Equity markets sold off again today in the wake of an announcement from the Trump Administration that it plans to impose steep tariffs on steel and aluminum imports and recent Congressional testimony from new Fed Chairman Jerome Powell. The S&P 500 closed lower by 1.3% and the yield on the 10-year U.S. Treasury note fell to 2.81% from yesterday’s close of 2.86%. The U.S. Dollar index also slid after the President’s announcement. Asian stock markets were poised to open sharply lower in response.
Markets were spooked by the President’s White House announcement as not much in the way of specific details were provided. Stocks of companies that are heavy users of steel and aluminum, such as General Motors and Boeing, were particularly hard hit.
Our perspective is that there are no winners in a trade war. Our trading partners will not sit idly by without reacting. High-value U.S. exports, such as beef, aircraft, motorcycles, and bourbon to name a few, could easily be targeted for retaliatory tariffs. It is also a bearish signal for the U.S. dollar.
Messing with the global trading system is dangerous. As I wrote in a Macro Brief recently, “…one important development that should concern investors is the creeping restraint on the relatively free flow of goods and services across national borders. Disturbing well-established trading relationships and having politicians decide winners and losers in a competitive global marketplace is not a recipe for continued prosperity. The world was plunged into the Great Depression back in the 1920s in part due to the imposition of a massive tariff wall, better known as the Smoot-Hawley tariff, which resulted in the seizure of global trade flows.”
Fortunately, President Trump still has time to assess any possible reprisals or recriminations from this action. The President loves a rising stock market and he does have a penchant for changing his mind. Perhaps the market reaction will lead to a reassessment before an official order is signed in the next week.

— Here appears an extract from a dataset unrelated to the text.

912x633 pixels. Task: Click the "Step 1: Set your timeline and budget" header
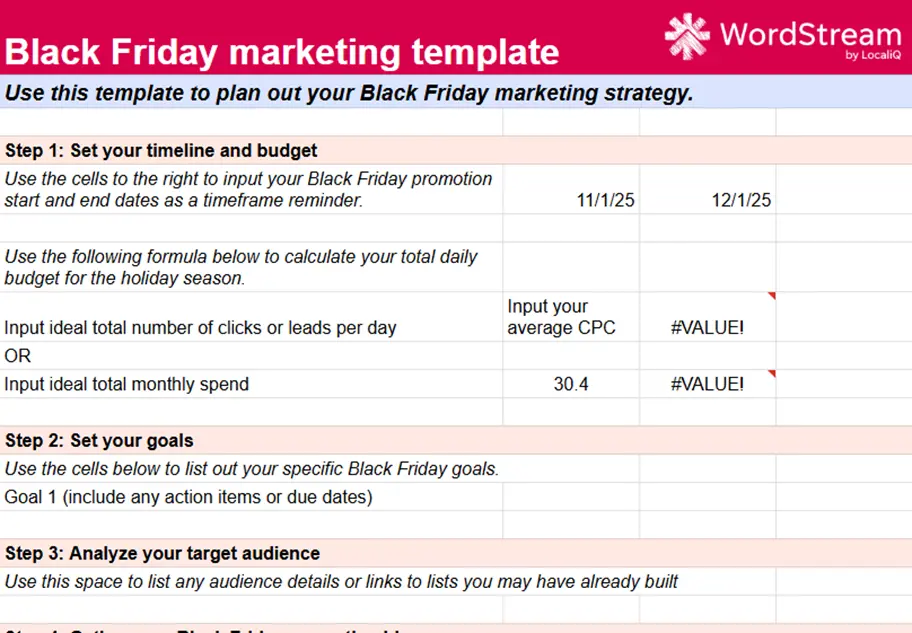click(162, 151)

Meanwhile, up on Capitol Hill, Mr. Powell met with the House Financial Services Committee on Wednesday and the Senate Banking Committee today for the Fed’s regularly scheduled Humphrey-Hawkins testimony. His relatively hawkish comments suggest that perhaps the Fed is willing to raise its short-term policy rate (the federal funds rate) more aggressively over the course of this year.

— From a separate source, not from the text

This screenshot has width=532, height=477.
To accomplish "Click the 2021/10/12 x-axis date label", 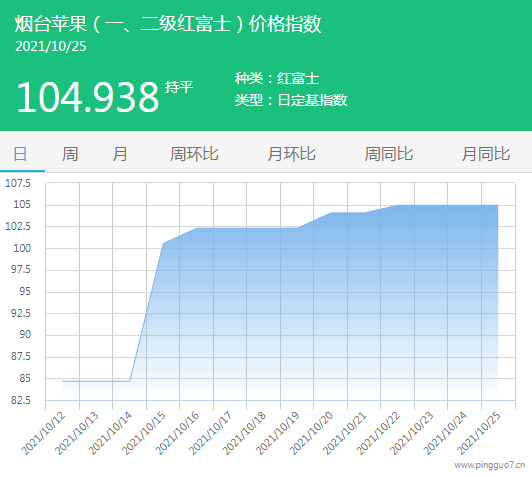I will click(x=43, y=433).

Powell, like former Chairman Janet Yellen and most of the economists on the Fed’s staff, stubbornly cling to the discredited Phillips Curve model, which posits an inverse relationship between unemployment and inflation. Powell believes that economic growth is inflationary; as the economy expands, the unemployment rate drops and workers begin receiving higher wages, this necessarily will lead to higher levels of inflation. The Fed will then attempt to cool an “overheating” economy by jacking up interest rates.
Investors are concerned that perhaps the Fed may get too far ahead of its skis since market-based inflation expectations still remain fairly benign.
On the other hand, there is likely considerable political pressure on the Fed to allow American workers to experience rising wages after a long period of tepid gains. This view suggests that Powell may end up moving more slowly on rate increases than his testimony to Congress implied.
Bottom line: As investors digest these events, it is best to prepare for greater levels of volatility ahead. Policy errors, whether fiscal, monetary, trade, or regulatory, can be very disruptive to markets and it appears we are entering a period of greater uncertainty on a number of fronts.